* [WHAT TO DO]:
Show every line below where "computer" appears.

>>>

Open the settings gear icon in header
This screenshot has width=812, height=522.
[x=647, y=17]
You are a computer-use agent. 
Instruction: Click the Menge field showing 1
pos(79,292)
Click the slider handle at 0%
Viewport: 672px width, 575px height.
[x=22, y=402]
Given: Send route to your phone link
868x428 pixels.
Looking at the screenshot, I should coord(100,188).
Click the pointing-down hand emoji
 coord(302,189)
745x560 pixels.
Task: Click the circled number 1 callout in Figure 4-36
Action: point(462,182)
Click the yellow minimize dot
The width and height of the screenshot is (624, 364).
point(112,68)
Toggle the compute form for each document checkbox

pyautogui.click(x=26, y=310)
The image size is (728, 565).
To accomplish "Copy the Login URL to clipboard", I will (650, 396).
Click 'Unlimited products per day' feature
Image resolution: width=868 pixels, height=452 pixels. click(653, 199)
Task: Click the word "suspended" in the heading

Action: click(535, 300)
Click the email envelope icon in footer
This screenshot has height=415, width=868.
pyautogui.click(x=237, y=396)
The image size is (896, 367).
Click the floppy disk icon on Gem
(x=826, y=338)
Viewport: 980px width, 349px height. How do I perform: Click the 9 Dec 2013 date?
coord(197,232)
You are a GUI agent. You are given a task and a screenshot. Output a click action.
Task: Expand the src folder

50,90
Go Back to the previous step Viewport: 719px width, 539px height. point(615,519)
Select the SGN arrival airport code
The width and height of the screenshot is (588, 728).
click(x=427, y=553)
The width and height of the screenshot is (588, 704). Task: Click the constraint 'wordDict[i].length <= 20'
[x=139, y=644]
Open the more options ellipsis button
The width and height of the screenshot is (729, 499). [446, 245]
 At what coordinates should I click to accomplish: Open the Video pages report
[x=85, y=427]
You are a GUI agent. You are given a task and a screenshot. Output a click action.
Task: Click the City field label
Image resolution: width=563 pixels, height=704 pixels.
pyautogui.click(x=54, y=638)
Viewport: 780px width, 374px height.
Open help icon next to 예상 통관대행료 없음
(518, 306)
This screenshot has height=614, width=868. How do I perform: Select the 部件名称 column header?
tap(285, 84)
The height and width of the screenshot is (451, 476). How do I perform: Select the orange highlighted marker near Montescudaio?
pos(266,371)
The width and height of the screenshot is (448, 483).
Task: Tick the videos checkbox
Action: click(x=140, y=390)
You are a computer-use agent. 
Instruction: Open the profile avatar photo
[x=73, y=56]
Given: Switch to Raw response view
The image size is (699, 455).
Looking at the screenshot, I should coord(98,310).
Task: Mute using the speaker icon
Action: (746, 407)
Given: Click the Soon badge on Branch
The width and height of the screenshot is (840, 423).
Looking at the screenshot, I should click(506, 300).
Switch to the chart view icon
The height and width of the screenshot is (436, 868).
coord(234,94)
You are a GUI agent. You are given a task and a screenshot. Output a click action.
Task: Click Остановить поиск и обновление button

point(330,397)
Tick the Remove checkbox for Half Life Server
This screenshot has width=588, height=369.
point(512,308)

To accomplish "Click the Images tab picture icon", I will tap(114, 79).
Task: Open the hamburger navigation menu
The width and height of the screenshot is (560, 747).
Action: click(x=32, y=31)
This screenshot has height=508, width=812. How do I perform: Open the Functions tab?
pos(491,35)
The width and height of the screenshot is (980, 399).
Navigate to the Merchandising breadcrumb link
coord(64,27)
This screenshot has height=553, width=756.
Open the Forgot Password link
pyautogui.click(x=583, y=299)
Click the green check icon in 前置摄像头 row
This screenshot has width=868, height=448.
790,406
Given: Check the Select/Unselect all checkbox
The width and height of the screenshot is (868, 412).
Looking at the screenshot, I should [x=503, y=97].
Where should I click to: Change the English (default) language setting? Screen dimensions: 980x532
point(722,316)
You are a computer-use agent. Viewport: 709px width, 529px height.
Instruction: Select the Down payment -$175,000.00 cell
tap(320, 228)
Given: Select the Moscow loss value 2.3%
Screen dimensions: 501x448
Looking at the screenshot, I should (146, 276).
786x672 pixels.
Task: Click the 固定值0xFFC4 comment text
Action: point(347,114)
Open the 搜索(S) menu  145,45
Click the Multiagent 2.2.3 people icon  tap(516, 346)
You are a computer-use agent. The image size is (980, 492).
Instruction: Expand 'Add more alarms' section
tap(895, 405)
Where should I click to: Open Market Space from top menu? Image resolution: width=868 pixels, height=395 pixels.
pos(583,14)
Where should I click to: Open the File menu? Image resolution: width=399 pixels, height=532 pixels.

<<<

* [TASK RESPONSE]:
You are a computer-use agent. 
You are a computer-use agent. 
You are a computer-use agent. Viewport: 709px width, 529px height.
You are a computer-use agent. The image size is (980, 492).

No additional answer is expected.